Television in the United States
- Network: ESPN
- Announcers: Bob Jenkins, Benny Parsons, Ned Jarrett

Radio in the United States
- Radio: Motor Racing Network

= 1990 GM Goodwrench 500 =

Third race of the 1990 NASCAR Winston Cup Series

The 1990 GM Goodwrench 500 was the third stock car race of the 1990 NASCAR Winston Cup Series season and the 25th iteration of the event. The race was held on Sunday, March 4, 1990, before an audience of 52,700 in Rockingham, North Carolina, at North Carolina Speedway, a 1.017 mi permanent high-banked racetrack. At race's end, SABCO Racing driver Kyle Petty would manage to dominate a majority of the race to take his third career NASCAR Winston Cup Series victory and his only victory of the season.
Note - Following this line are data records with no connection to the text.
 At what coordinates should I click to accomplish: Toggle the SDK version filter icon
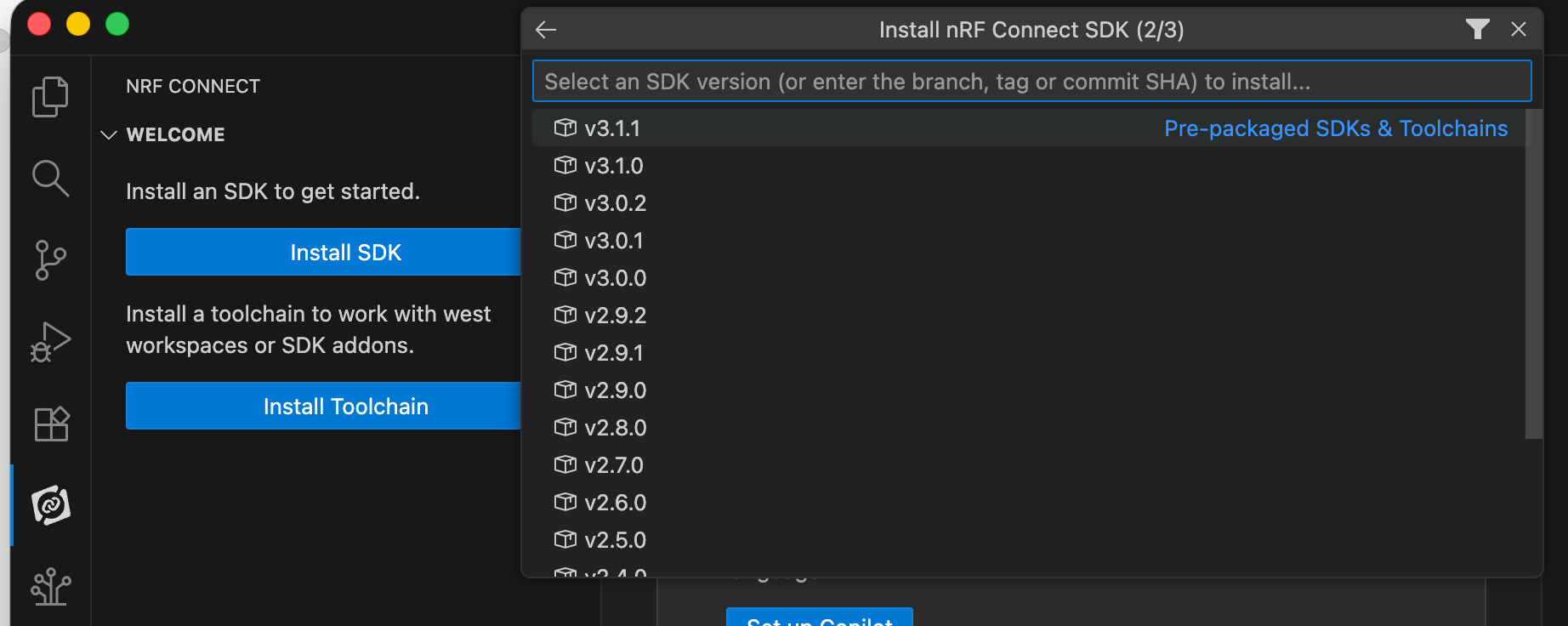(1477, 30)
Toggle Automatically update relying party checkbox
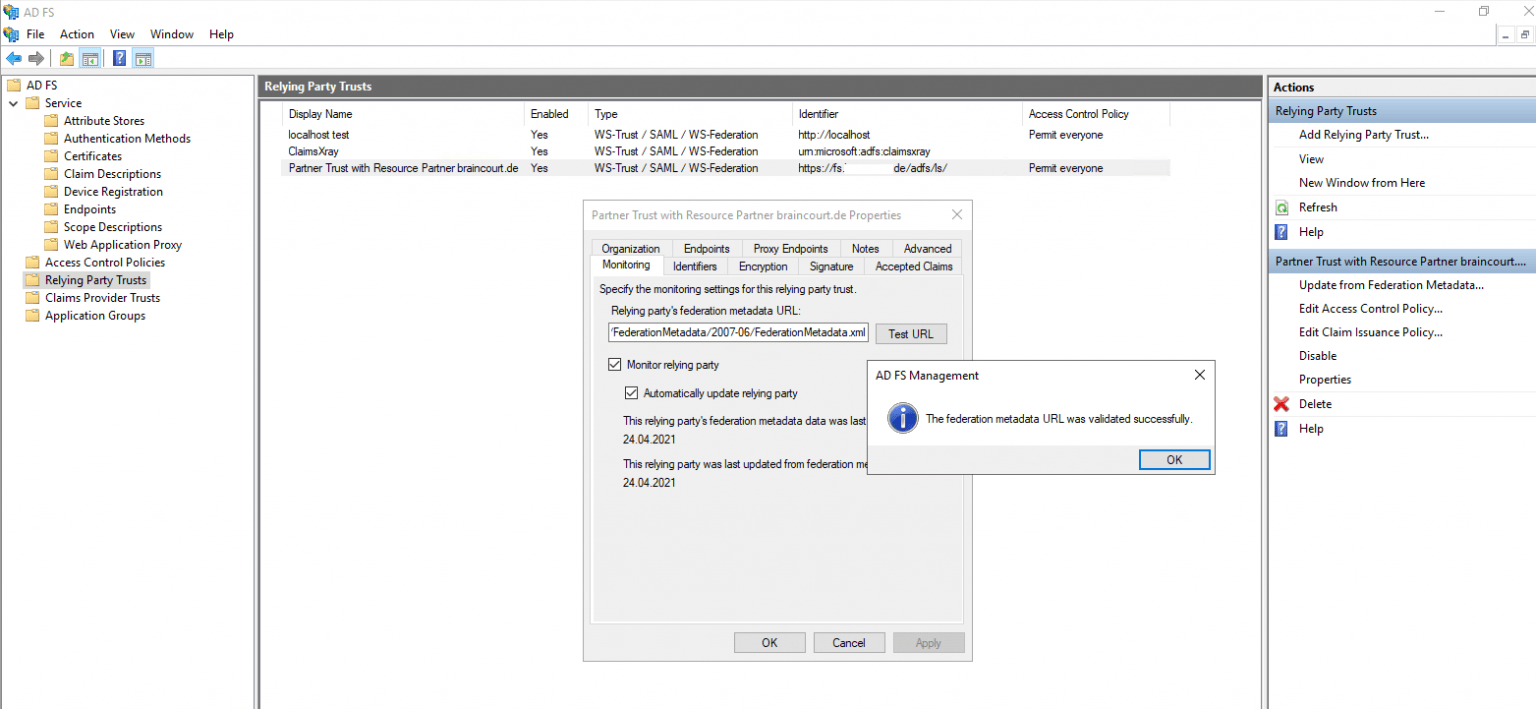The width and height of the screenshot is (1536, 709). pos(631,393)

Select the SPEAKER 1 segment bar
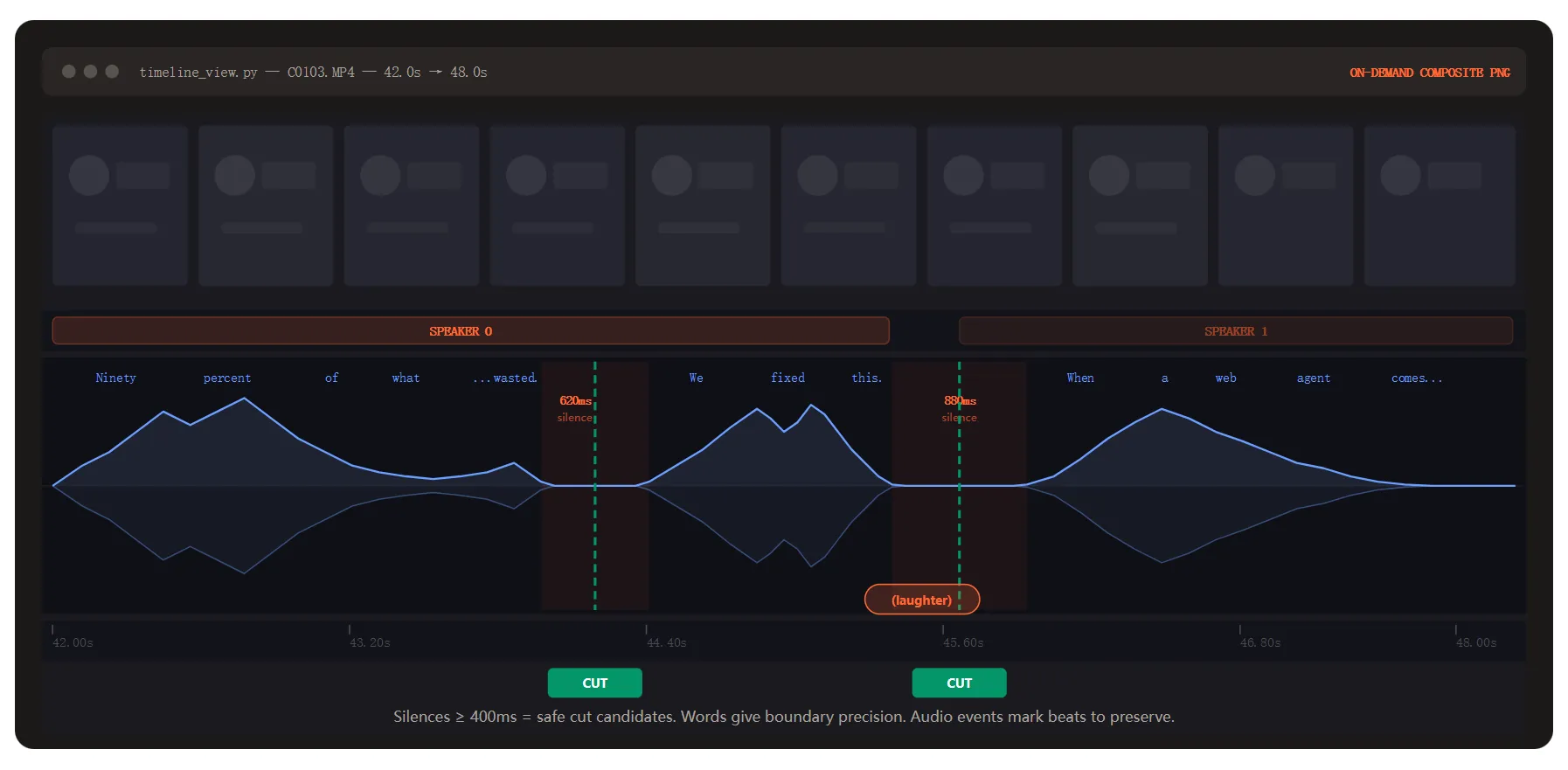point(1235,331)
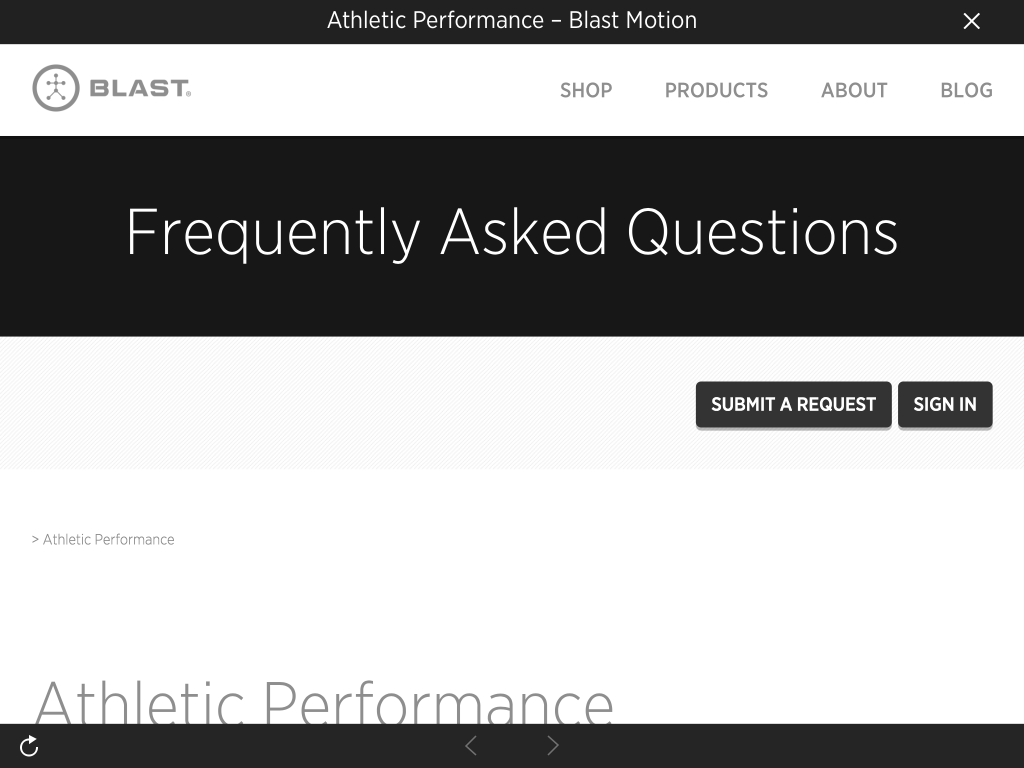Go back with the left chevron arrow
The width and height of the screenshot is (1024, 768).
[471, 745]
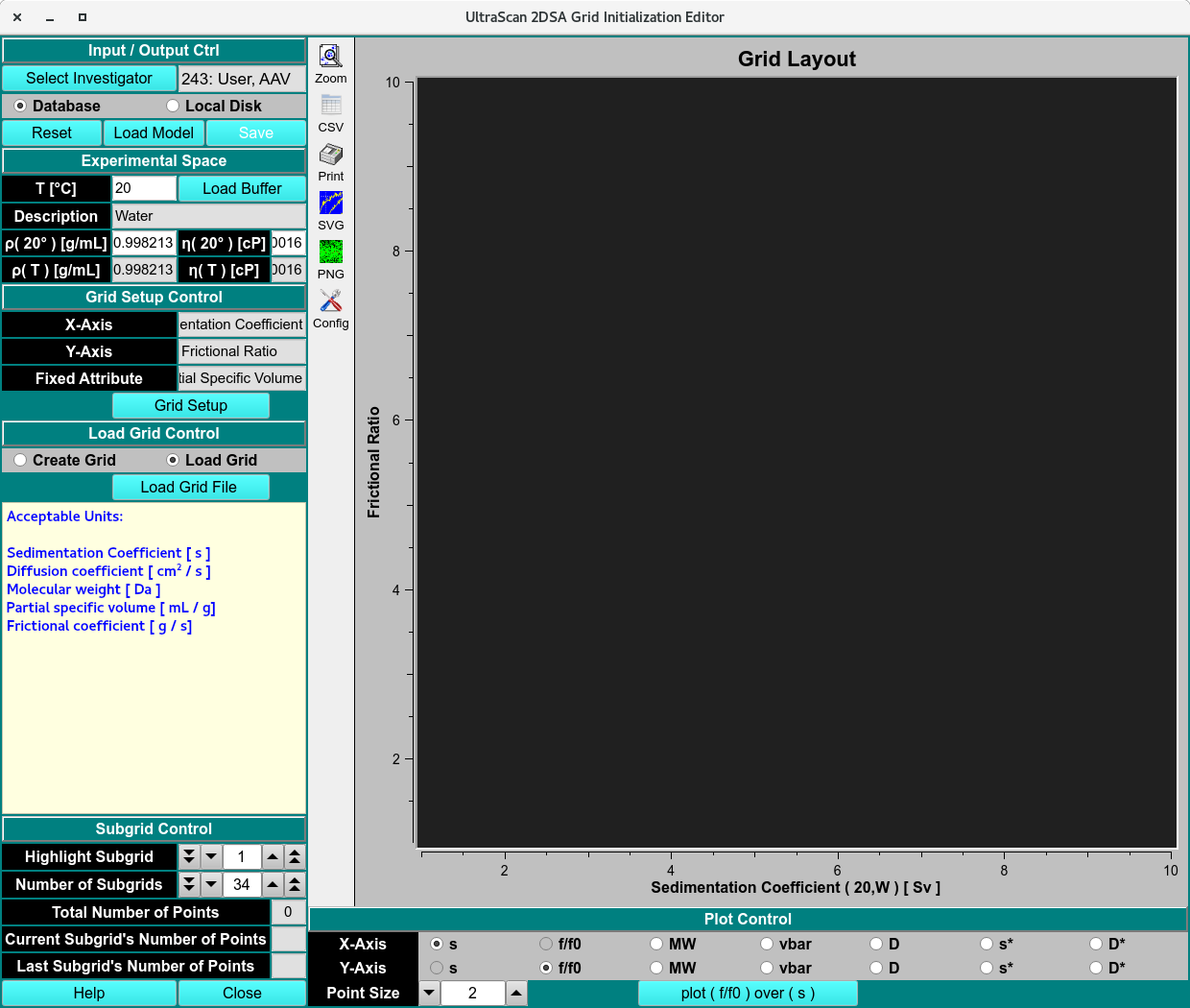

To fill out the top three, Junior Johnson & Associates driver Geoff Bodine and Hendrick Motorsports driver Ken Schrader would finish second and third, respectively.

Terri O'Connell, (Note: Listed as J. T. Hayes per NASCAR) driving a second car for Donlavey Racing, is credited with being the only openly transgender driver to ever race in the NASCAR Winston Cup Series to date, finishing last in a 38-car field.

== Background ==

The layout of North Carolina Motor Speedway, the venue where the race was held.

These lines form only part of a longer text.